» Instructions for the task: Copy out exactly every line from the line containing "Task: Cancel adding the comment" until the records below end, inclusive of both boundary lines.

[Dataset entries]
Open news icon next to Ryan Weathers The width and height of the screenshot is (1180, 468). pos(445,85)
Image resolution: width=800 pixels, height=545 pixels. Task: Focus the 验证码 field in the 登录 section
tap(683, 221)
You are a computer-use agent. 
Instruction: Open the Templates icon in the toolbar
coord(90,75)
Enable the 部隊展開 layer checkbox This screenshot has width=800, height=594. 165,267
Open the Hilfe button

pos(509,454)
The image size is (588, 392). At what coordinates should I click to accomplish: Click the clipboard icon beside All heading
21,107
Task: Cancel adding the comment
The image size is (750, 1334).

» Finished task:
Task: Cancel adding the comment
The image size is (750, 1334).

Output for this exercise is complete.